[Stored data]
※ ※ ※
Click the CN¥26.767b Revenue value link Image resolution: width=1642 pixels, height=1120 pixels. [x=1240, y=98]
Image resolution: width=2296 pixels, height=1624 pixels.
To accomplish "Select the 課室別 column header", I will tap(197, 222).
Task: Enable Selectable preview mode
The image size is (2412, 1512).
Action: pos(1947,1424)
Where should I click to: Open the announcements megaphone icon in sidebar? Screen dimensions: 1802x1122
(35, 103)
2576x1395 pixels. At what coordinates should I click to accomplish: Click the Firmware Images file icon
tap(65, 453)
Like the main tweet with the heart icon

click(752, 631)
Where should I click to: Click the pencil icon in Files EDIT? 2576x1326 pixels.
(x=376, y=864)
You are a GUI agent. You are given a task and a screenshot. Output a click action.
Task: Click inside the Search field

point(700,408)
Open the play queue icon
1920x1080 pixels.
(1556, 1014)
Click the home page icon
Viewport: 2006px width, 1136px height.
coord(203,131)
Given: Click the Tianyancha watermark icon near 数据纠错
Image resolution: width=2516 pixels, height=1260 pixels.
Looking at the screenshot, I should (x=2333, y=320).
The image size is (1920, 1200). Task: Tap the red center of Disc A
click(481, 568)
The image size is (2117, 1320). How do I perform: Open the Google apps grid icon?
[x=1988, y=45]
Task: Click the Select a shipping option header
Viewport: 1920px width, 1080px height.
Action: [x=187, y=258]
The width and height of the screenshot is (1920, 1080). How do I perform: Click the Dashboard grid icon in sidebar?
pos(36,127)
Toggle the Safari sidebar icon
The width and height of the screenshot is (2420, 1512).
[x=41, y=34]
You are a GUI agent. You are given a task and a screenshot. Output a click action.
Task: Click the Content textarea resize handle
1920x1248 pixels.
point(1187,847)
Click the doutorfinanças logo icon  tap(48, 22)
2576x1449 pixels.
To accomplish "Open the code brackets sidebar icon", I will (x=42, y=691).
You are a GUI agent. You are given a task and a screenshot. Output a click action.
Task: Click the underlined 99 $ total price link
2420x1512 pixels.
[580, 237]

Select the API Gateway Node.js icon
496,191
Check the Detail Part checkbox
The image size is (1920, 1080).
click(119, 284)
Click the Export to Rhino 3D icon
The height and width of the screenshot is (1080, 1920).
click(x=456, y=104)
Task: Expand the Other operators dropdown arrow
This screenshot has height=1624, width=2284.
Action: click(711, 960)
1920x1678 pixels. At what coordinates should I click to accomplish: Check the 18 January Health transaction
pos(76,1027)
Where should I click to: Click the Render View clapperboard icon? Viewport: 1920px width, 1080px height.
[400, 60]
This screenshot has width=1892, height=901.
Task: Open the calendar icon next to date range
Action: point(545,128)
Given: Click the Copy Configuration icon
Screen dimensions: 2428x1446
※ ※ ※
_EXERCISE REQUIREMENTS_: Where a line of the entries contains "link", report that line.

_RESULT OF THIS EXERCISE_:
Click the CN¥26.767b Revenue value link Image resolution: width=1642 pixels, height=1120 pixels. [x=1240, y=98]
Task: Click the underlined 99 $ total price link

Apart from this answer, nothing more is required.